Posted to user@hive.apache.org by Philip Tromans <ph...@gmail.com> on 2012/01/23 20:05:49 UTC

RCFile and LazyBinarySerDe

Hi all,

I'm having a problem, where I'm trying to insert into a table which
has ROW FORMAT SERDE
'org.apache.hadoop.hive.serde2.lazybinary.LazyBinarySerDe', and is
STORED AS RCFILE. The exception:

java.lang.UnsupportedOperationException: Currently the writer can only
accept BytesRefArrayWritable
        at org.apache.hadoop.hive.ql.io.RCFile$Writer.append(RCFile.java:863)
        at org.apache.hadoop.hive.ql.io.RCFileOutputFormat$2.write(RCFileOutputFormat.java:140)
        at org.apache.hadoop.hive.ql.exec.FileSinkOperator.processOp(FileSinkOperator.java:589)
        at org.apache.hadoop.hive.ql.exec.Operator.process(Operator.java:471)
        at org.apache.hadoop.hive.ql.exec.Operator.forward(Operator.java:762)
        at org.apache.hadoop.hive.ql.exec.SelectOperator.processOp(SelectOperator.java:84)
        at org.apache.hadoop.hive.ql.exec.Operator.process(Operator.java:471)
        at org.apache.hadoop.hive.ql.exec.Operator.forward(Operator.java:762)
        at org.apache.hadoop.hive.ql.exec.LimitOperator.processOp(LimitOperator.java:51)
        at org.apache.hadoop.hive.ql.exec.Operator.process(Operator.java:471)
        at org.apache.hadoop.hive.ql.exec.Operator.forward(Operator.java:762)
        at org.apache.hadoop.hive.ql.exec.ExtractOperator.processOp(ExtractOperator.java:45)
        at org.apache.hadoop.hive.ql.exec.Operator.process(Operator.java:471)
        at org.apache.hadoop.hive.ql.exec.ExecReducer.reduce(ExecReducer.java:247)
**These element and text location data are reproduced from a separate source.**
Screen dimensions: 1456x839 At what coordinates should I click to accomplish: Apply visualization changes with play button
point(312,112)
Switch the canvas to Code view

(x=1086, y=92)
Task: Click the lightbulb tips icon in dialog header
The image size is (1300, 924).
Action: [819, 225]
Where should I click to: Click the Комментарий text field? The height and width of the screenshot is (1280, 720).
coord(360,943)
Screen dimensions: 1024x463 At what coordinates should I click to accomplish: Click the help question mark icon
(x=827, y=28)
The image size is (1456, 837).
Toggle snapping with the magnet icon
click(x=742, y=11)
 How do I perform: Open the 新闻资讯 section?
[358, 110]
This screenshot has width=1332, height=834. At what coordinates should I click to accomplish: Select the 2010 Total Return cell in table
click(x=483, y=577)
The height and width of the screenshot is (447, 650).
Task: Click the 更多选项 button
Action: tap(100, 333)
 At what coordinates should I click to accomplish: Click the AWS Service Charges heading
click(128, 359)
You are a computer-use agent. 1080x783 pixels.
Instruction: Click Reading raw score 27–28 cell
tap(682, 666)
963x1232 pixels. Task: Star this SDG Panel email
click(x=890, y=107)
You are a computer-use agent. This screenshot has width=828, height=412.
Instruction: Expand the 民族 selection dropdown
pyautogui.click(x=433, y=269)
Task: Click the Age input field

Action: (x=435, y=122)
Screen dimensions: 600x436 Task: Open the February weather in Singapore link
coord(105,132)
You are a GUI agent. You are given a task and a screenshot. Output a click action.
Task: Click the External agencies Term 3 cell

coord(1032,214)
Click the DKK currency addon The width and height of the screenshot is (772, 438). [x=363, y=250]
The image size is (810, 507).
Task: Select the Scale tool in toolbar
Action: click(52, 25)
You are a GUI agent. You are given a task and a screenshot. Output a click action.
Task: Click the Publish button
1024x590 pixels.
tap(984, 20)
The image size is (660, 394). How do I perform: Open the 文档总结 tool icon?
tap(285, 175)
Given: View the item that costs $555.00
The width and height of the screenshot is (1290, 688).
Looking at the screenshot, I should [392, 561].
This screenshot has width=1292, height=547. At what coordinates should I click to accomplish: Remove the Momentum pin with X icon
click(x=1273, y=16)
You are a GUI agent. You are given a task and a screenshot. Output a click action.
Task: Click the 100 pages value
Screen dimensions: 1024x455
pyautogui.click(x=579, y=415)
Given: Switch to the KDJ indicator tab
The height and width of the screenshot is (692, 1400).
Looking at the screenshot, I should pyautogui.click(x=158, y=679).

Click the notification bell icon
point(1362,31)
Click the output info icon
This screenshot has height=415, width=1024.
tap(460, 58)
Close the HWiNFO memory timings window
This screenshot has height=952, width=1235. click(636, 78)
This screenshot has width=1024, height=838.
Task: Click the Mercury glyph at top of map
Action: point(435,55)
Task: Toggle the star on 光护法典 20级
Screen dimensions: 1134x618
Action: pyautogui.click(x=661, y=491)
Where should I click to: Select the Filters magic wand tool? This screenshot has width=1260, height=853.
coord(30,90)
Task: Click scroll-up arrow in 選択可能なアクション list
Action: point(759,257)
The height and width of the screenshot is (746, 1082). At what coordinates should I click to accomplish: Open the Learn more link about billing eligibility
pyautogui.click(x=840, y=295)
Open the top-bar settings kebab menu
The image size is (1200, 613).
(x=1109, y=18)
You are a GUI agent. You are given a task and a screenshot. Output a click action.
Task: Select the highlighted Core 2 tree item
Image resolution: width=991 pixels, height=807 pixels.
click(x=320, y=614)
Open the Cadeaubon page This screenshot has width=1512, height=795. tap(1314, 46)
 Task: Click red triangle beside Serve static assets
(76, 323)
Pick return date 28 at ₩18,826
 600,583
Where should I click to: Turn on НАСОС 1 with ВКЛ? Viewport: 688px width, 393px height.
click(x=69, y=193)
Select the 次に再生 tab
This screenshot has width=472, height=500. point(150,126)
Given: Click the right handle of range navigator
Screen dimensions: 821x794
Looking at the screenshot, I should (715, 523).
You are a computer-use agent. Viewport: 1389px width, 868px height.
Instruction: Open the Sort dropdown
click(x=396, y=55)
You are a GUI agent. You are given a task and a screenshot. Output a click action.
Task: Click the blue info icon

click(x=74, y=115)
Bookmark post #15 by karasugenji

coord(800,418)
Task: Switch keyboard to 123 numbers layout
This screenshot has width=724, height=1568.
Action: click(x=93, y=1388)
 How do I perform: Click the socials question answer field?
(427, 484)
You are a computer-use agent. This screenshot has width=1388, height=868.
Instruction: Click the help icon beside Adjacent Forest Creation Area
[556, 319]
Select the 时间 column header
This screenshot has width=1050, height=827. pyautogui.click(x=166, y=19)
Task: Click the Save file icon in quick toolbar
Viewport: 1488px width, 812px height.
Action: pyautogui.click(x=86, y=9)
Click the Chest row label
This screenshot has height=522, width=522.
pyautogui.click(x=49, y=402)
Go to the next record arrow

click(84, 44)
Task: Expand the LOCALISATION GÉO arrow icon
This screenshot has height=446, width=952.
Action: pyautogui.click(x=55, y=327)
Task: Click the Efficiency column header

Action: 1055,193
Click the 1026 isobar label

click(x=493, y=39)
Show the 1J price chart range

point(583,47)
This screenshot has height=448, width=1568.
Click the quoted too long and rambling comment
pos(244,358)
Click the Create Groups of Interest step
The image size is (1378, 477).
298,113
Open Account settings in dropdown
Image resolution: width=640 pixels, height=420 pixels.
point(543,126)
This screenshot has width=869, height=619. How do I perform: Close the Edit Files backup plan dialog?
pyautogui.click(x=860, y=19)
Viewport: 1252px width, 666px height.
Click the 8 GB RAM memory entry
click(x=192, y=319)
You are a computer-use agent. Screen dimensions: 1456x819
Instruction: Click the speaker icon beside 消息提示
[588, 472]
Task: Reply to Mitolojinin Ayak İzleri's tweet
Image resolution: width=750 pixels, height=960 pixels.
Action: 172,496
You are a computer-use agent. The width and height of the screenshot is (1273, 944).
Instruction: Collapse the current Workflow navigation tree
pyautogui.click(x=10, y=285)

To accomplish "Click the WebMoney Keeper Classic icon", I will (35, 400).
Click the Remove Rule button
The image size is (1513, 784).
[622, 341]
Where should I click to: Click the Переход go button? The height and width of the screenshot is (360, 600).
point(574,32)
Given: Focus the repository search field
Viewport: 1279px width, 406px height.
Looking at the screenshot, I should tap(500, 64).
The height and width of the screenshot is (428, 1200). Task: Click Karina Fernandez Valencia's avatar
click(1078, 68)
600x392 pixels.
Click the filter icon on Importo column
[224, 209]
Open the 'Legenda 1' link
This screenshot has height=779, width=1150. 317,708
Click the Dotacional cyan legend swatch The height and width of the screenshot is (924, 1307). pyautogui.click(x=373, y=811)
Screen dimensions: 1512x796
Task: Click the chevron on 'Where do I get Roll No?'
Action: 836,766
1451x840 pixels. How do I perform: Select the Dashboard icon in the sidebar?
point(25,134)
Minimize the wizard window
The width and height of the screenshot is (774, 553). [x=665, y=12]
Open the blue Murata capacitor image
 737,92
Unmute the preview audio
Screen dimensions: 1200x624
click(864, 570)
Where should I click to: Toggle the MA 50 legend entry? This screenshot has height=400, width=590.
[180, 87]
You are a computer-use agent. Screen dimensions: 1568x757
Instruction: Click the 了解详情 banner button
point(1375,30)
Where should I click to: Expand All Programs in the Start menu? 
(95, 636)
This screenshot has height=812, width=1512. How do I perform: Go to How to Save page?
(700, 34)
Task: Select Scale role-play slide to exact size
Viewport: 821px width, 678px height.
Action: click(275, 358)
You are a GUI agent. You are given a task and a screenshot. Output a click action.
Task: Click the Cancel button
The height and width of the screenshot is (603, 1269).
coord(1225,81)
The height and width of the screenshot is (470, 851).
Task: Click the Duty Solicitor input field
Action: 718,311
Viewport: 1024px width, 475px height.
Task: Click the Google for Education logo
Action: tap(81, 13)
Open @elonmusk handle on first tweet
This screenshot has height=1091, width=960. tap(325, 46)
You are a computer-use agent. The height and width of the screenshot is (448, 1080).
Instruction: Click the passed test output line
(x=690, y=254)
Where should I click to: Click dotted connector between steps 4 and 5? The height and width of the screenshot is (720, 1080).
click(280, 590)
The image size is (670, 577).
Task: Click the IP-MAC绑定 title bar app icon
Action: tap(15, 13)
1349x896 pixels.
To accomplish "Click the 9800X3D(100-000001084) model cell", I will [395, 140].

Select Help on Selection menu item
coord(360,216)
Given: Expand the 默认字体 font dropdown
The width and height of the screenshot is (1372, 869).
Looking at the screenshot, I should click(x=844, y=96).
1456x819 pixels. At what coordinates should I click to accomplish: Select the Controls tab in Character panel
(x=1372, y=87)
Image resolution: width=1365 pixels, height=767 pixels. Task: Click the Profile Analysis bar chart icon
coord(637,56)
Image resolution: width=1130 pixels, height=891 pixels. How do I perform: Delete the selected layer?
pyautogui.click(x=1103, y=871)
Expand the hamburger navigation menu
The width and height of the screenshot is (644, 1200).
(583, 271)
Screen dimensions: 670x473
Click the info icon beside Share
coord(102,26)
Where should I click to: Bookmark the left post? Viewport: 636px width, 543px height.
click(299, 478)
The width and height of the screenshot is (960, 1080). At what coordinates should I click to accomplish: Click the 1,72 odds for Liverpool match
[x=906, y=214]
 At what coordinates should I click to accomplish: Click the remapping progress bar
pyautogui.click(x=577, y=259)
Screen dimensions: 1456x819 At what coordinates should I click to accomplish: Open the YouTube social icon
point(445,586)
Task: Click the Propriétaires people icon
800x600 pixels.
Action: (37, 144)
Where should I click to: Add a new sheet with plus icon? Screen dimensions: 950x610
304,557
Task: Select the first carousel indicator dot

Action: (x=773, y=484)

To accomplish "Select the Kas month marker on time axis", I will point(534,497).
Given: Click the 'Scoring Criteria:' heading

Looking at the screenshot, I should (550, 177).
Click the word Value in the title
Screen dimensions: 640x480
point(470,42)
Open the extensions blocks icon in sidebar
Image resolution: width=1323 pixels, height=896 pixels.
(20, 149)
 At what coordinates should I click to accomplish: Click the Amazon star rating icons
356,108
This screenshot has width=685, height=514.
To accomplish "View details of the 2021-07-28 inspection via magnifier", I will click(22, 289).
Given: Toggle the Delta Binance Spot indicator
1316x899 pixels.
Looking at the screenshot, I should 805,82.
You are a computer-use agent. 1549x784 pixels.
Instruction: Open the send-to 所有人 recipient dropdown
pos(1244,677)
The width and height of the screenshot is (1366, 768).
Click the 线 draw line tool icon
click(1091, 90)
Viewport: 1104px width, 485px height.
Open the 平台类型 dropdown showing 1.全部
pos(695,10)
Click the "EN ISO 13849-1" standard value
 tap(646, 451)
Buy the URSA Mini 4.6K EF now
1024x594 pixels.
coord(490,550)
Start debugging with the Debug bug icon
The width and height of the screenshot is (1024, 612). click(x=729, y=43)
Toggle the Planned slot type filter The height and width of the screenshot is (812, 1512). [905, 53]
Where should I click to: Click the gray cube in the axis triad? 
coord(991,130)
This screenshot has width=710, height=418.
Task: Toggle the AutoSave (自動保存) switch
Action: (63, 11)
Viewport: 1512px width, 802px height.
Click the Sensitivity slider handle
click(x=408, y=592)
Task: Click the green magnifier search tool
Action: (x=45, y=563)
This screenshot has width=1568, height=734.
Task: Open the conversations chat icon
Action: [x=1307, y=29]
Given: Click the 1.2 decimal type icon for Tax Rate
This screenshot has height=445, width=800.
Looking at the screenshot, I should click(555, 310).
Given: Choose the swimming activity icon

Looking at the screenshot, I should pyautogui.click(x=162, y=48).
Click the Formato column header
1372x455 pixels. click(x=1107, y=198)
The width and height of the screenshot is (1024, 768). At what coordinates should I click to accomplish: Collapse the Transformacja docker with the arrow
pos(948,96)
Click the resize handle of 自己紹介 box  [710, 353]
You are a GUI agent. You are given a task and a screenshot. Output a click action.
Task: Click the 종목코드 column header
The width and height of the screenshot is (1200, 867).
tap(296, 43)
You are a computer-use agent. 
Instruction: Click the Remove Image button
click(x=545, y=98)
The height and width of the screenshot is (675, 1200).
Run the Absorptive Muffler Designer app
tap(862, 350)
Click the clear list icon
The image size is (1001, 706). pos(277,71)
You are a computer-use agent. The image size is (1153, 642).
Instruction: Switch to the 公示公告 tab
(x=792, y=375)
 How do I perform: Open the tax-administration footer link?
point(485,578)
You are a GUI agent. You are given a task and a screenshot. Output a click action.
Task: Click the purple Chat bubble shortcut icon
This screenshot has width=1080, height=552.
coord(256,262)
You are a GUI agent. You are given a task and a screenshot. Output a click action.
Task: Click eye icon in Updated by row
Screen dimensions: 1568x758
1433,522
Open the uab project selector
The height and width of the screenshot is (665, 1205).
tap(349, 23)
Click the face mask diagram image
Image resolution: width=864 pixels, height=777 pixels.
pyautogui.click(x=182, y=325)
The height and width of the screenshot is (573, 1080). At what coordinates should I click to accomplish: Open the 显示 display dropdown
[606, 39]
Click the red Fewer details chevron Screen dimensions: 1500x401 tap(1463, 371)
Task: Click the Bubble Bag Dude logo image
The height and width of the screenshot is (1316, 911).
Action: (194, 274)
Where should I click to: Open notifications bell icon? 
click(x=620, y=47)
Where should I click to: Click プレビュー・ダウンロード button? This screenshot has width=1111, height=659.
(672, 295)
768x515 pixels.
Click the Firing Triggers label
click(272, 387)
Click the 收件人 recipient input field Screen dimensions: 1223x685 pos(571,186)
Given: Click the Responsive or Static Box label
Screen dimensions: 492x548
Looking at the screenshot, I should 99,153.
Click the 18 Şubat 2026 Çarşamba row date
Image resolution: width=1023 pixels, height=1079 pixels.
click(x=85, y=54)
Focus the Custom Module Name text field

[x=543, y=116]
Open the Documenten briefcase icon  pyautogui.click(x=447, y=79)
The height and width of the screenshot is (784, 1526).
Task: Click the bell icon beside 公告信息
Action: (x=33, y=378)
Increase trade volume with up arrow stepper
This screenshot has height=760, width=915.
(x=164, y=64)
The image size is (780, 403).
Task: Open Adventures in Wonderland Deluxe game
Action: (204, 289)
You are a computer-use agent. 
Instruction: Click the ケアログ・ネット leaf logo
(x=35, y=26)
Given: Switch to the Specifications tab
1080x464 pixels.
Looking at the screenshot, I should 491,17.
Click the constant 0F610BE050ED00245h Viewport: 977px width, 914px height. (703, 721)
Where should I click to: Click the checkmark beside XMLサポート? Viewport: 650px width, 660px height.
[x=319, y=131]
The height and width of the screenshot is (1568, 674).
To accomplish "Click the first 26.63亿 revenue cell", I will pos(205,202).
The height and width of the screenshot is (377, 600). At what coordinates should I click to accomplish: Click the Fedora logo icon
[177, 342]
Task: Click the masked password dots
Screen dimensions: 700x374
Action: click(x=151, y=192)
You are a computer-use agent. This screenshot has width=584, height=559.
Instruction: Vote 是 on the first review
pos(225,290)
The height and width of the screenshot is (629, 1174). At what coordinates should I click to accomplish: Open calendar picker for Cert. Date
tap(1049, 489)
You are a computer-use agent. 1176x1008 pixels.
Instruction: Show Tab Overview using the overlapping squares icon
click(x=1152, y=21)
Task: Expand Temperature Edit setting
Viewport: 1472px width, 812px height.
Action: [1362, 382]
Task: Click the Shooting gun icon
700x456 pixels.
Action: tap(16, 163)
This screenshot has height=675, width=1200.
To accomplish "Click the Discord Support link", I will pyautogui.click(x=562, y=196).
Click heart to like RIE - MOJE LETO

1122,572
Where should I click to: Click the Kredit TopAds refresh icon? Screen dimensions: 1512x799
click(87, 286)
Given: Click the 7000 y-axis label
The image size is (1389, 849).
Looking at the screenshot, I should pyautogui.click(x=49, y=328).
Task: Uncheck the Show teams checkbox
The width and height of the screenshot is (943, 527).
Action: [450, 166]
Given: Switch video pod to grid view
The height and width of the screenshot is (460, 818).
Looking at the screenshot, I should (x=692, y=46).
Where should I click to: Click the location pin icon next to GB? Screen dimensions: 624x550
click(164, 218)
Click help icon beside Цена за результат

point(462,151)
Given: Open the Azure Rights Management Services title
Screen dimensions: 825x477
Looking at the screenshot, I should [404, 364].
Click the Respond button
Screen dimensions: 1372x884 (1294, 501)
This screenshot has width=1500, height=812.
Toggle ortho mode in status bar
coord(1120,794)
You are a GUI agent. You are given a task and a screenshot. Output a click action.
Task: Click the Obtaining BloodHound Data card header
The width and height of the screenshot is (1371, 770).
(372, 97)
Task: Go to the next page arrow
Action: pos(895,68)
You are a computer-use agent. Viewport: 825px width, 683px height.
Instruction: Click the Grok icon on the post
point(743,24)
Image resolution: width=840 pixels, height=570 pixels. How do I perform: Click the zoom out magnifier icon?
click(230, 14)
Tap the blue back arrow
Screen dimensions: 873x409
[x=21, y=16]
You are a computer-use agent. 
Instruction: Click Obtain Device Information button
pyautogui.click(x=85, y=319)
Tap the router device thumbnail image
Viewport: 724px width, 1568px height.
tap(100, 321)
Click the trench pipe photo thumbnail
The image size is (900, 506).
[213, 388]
is being thrown. The types present in the table are TIMESTAMP, BINARY,
INT, BOOLEAN, DOUBLE, STRING and TINYINT. As far as I can see, RCFile
stores the data in a text format, and I'd like it to be binary so that
it's faster to read and more compact. What is causing it to break, and
how can I work around the problem?

Cheers,

Phil.